What this task involves: In the records below, take the line with "Image resolution: width=211" and all lines after it, and copy them exactly, pictures excluded.

(Stored records)
────────────────────

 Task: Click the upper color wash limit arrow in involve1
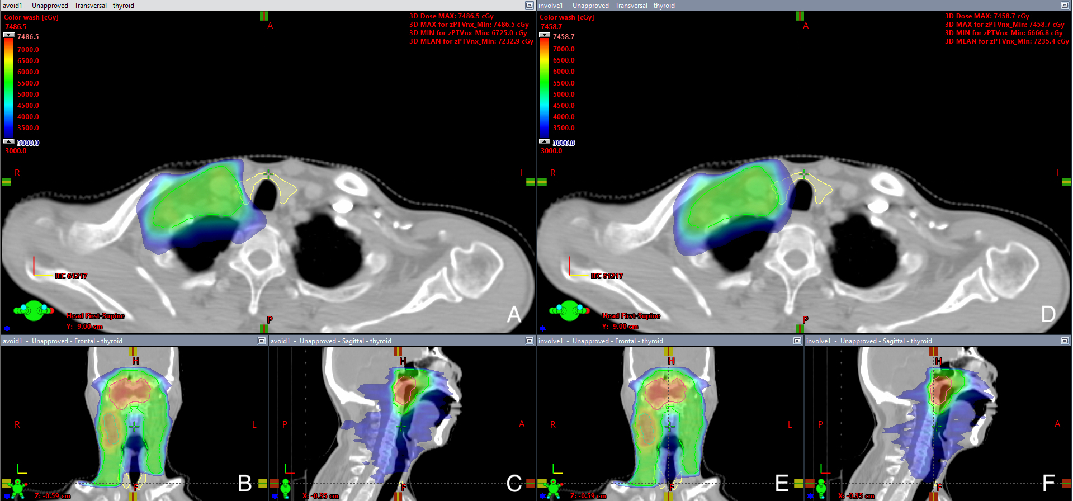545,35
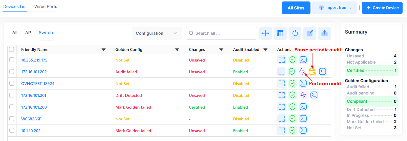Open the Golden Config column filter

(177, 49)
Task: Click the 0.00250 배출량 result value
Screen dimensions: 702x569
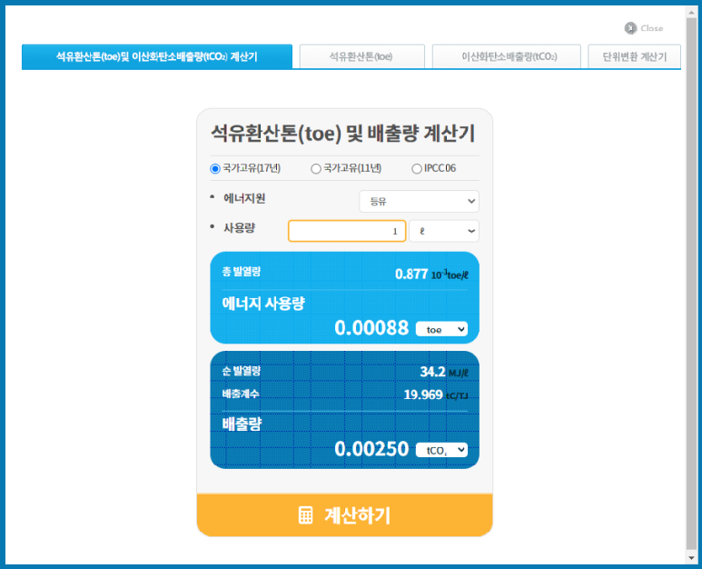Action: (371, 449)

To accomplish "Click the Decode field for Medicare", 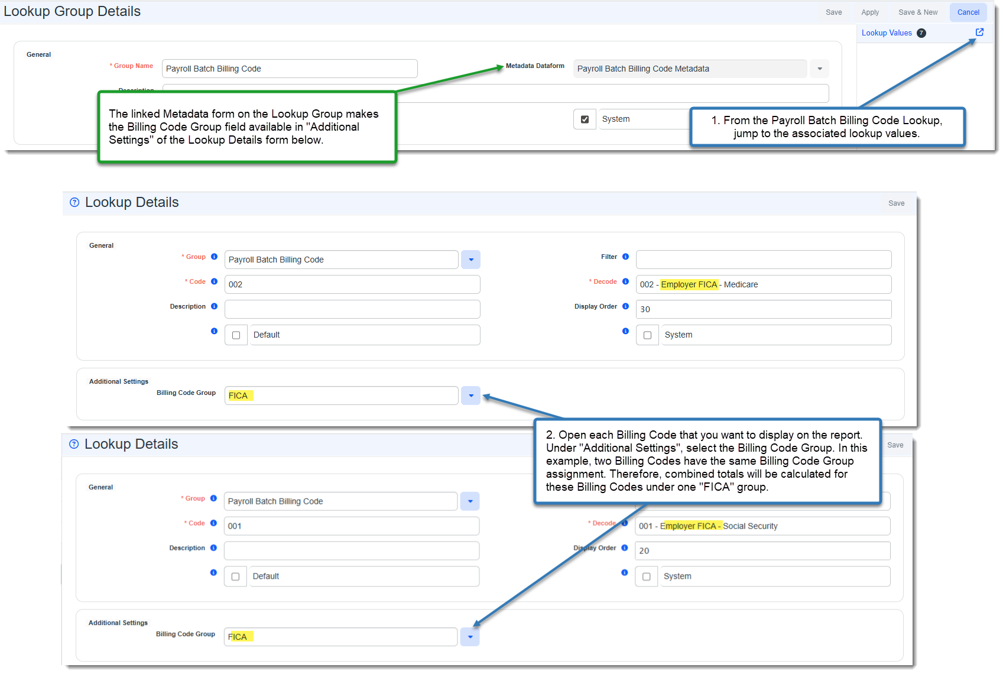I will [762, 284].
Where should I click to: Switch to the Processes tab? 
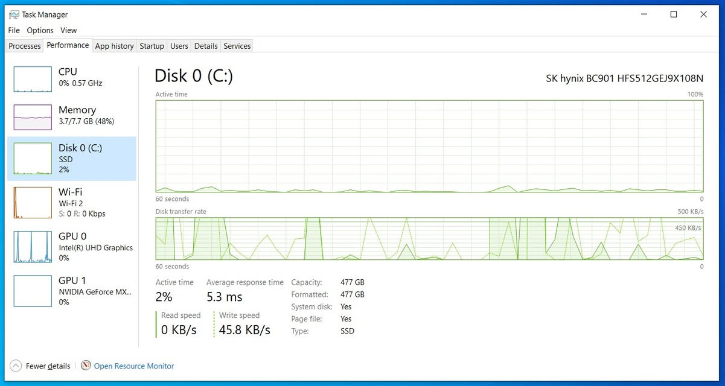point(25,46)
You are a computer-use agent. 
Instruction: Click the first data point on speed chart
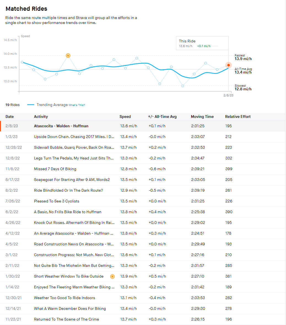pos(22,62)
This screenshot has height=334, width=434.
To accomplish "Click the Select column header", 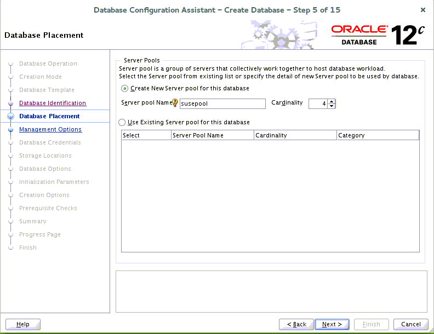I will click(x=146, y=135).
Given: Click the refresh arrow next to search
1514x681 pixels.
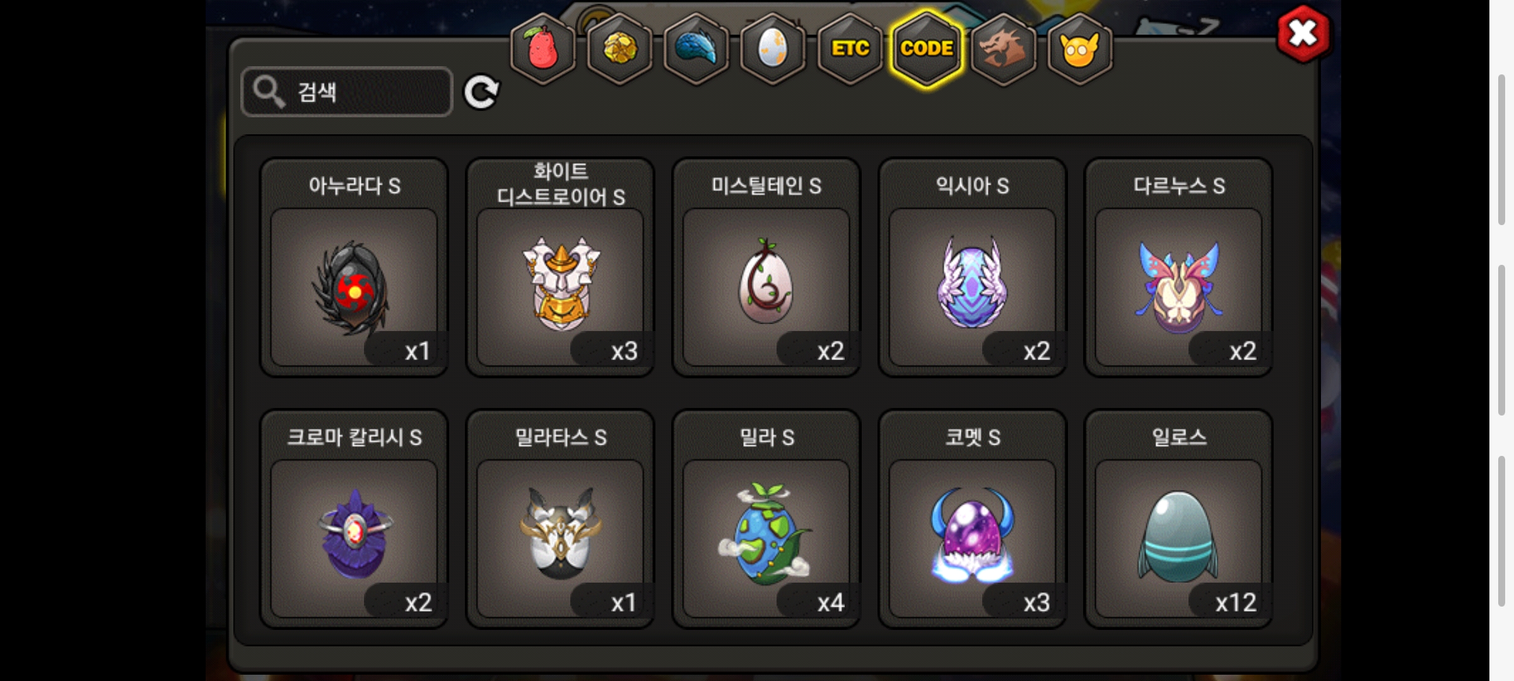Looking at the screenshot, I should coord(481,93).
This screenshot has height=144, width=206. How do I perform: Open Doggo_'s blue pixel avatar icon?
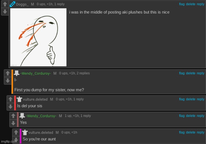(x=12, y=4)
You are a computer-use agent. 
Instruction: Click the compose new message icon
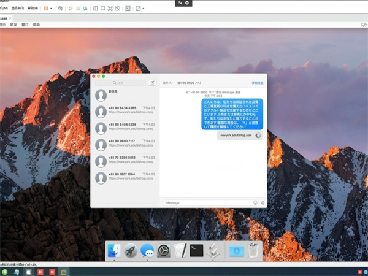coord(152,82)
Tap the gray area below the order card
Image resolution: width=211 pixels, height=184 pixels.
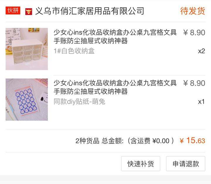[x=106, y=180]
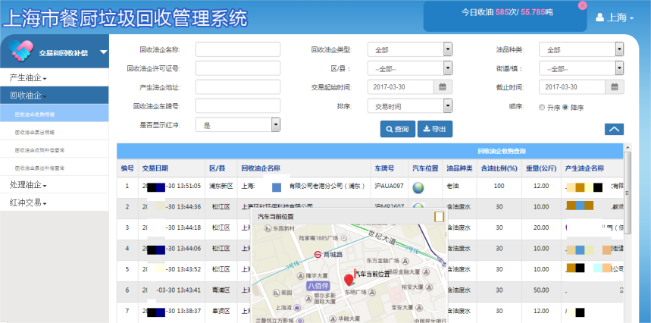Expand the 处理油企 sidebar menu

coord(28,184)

────────────────────

Expected answer:
Image resolution: width=211 pixels, height=184 pixels.
[x=106, y=180]
Expand the 处理油企 sidebar menu

coord(28,184)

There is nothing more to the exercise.